:: EXERCISE ::
Below are the records; copy every line in them that holds the string "page".

:: Collected data entries ::
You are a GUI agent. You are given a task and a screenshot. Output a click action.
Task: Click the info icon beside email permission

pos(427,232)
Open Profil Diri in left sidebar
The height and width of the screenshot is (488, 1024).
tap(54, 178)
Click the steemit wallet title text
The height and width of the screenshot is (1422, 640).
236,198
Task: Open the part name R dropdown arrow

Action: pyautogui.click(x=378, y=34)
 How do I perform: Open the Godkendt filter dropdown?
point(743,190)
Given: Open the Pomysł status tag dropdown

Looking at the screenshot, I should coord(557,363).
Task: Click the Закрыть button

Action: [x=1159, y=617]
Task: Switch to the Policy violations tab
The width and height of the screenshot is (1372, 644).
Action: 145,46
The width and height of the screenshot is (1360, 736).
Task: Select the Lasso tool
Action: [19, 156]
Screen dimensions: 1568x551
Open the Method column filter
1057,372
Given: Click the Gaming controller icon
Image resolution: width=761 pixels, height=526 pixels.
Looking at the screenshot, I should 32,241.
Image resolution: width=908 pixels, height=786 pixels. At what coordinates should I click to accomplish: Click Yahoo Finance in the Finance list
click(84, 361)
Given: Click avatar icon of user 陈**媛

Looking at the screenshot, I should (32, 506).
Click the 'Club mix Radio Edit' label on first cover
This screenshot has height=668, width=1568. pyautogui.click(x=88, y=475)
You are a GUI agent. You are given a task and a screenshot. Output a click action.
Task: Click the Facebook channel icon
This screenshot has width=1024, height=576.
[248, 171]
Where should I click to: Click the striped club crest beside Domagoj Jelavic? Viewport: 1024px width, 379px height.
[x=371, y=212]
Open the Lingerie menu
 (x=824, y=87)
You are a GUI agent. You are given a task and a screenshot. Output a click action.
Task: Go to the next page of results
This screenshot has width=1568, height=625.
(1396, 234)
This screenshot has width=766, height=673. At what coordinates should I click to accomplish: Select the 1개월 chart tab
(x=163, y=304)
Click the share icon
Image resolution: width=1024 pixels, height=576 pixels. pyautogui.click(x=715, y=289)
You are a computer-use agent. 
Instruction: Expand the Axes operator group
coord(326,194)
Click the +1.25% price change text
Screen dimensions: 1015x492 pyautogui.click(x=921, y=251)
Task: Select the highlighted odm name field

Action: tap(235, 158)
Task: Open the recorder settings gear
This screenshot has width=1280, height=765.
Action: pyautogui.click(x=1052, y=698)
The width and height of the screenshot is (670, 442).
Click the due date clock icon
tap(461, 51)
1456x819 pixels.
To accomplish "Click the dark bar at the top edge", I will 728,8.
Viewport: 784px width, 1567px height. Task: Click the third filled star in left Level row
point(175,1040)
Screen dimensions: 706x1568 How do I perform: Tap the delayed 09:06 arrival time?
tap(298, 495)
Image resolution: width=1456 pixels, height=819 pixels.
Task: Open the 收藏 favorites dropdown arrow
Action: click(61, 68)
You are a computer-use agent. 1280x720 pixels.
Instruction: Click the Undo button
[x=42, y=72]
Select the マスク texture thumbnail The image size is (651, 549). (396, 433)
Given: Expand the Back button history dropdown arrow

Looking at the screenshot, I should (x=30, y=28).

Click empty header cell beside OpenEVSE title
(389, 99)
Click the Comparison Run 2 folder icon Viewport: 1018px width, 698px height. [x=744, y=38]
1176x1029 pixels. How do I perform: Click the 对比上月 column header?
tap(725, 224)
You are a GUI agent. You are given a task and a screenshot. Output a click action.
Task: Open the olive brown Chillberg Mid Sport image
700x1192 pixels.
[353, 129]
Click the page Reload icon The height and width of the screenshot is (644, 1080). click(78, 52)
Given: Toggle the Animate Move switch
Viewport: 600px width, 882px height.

:: RESPONSE BELOW ::
Task: Go to the next page of results
Click the page Reload icon The height and width of the screenshot is (644, 1080). click(78, 52)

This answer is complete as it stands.